In the past year, a number of environmental organizations have filed lawsuits to fight misleading claims about recyclability by large companies. Environmental groups have also criticized plans by the oil and gas industry to expand production of petrochemicals, the main building blocks of plastic, as the process is highly polluting and creates new demand for fossil fuels.
The recycling symbol is “unknowingly telling the people who buy things, ‘You’re environmentally friendly,'” said Heidi Sanborn, the executive director of the National Stewardship Action Council, which encourages companies to take more responsibility for recycling their products.
“No one should be able to lie to the public,” she said.
In California, the bill gained the support of a coalition of environmental groups, local governments, waste haulers and recyclers.
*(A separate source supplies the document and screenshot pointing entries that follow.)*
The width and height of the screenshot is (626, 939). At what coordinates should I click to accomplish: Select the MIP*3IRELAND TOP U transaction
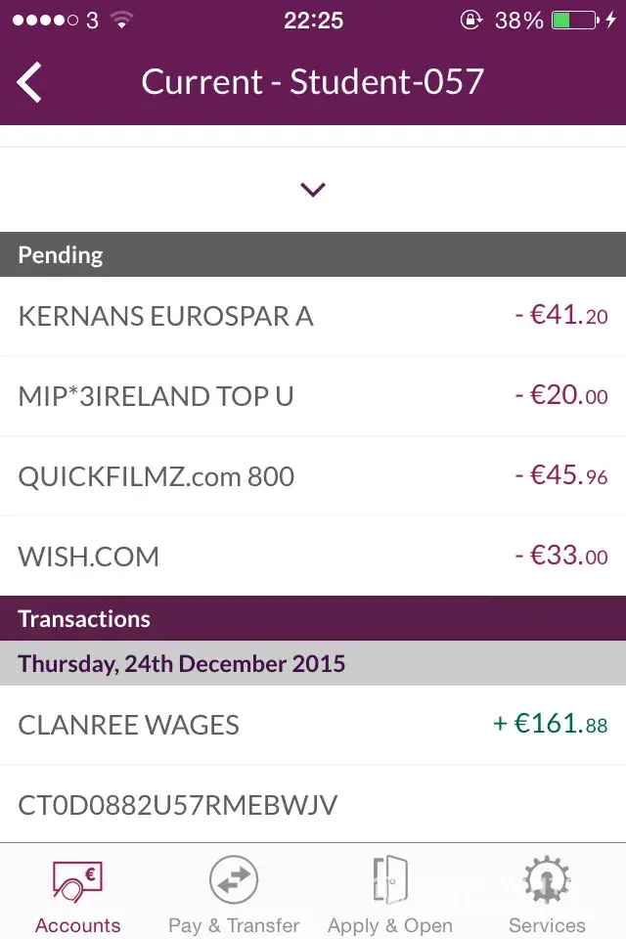point(313,397)
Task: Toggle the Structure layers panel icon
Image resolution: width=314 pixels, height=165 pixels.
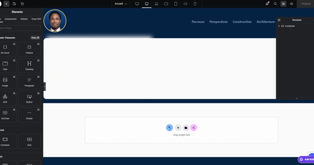Action: 283,4
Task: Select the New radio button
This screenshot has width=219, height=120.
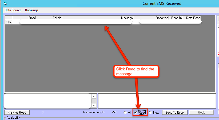Action: tap(150, 113)
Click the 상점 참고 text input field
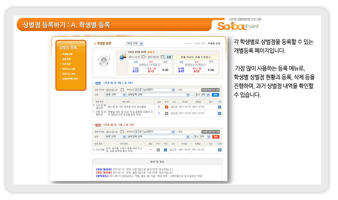The width and height of the screenshot is (338, 200). point(191,90)
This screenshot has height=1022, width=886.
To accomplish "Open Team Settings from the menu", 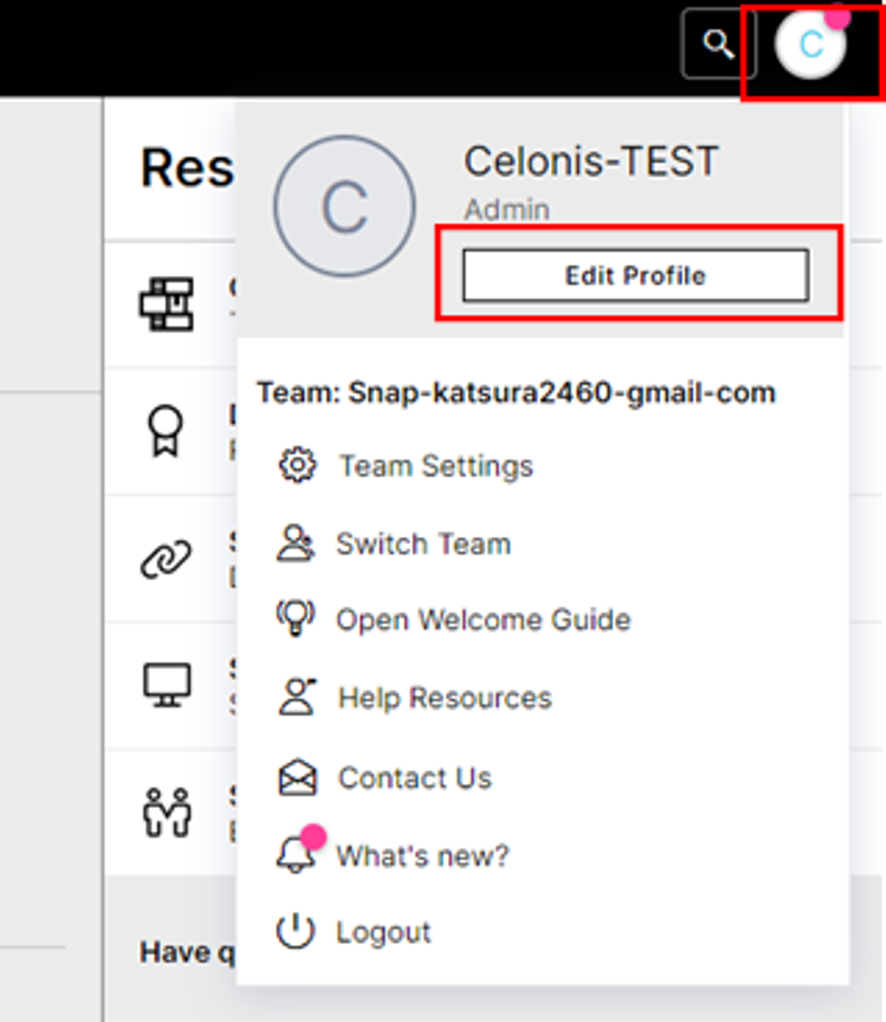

Recycling companies say the move will help them reduce the non-recyclable waste that is thrown into recycling bins and has to be transported, sorted and sent to landfill.
Pete Keller, vice president of recycling and sustainability at Republic Services, one of the nation’s largest waste and recycling companies, said in an interview that more than one-fifth of the material his company processes nationwide is non-recyclable waste. . That means that even on its best day, Republic is only 80 percent efficient, processing materials it shouldn’t, he said.
Some of the most common types of non-recyclable waste at Republic’s 70 US locations, which handle six million tons of recycling per year: snack bags, plastic wrap, shopping bags and packaging materials. Plastic bags, in particular, cannot be recycled in most street-side recycling programs and infamous recycling machines.
“There are many products on the market today that have the hunting darts that shouldn’t,” said Mr. Keller. “There aren’t really any real end markets, or any real way to reclaim those materials and eventually recycle them in curbside programs.”
The plastics and packaging industry has opposed the bill, saying it would create more consumer confusion, not less. An industry memo circulated to California lawmakers urges them to oppose the law unless it is amended, arguing that it would “create a new definition of recyclability with unworkable criteria for complex products and single-use packaging.” usage.”